_Activity_
Of the lines below, write out exactly those from the line with "Task: Click the Stockport County club crest" through the line with "The image size is (794, 447).", both included, and skip the rest.

_Extracted material_
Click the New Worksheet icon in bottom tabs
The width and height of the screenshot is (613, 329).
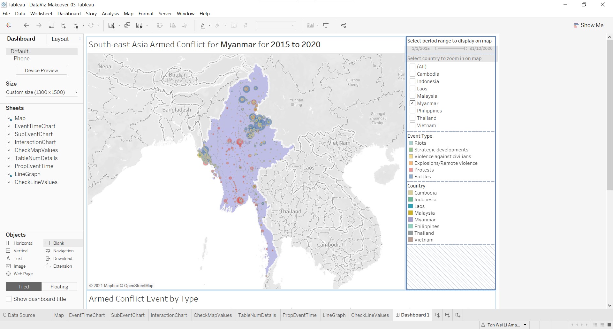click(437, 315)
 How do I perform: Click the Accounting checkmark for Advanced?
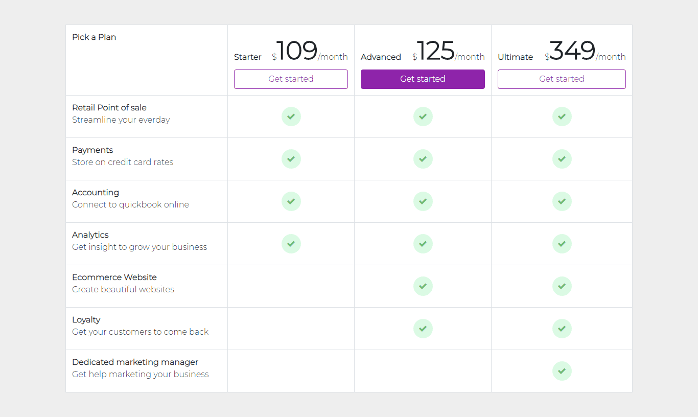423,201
...
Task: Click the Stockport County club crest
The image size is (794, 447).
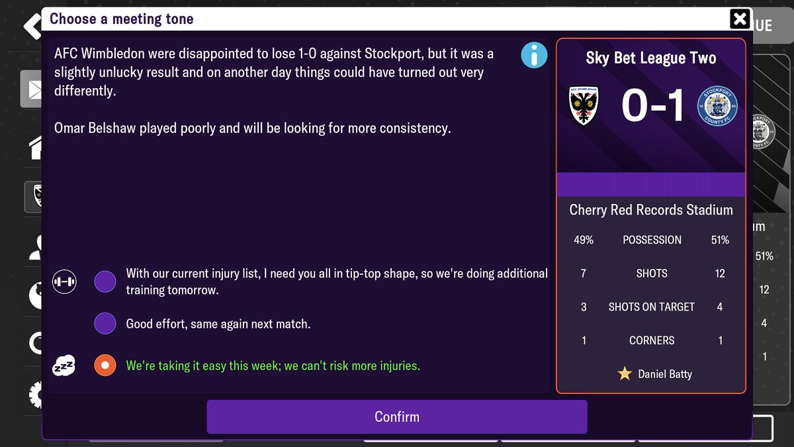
--
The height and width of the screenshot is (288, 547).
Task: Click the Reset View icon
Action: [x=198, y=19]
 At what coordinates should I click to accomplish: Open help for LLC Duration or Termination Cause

_Answer area_
Task: Click the Stockport County club crest
The image size is (794, 447).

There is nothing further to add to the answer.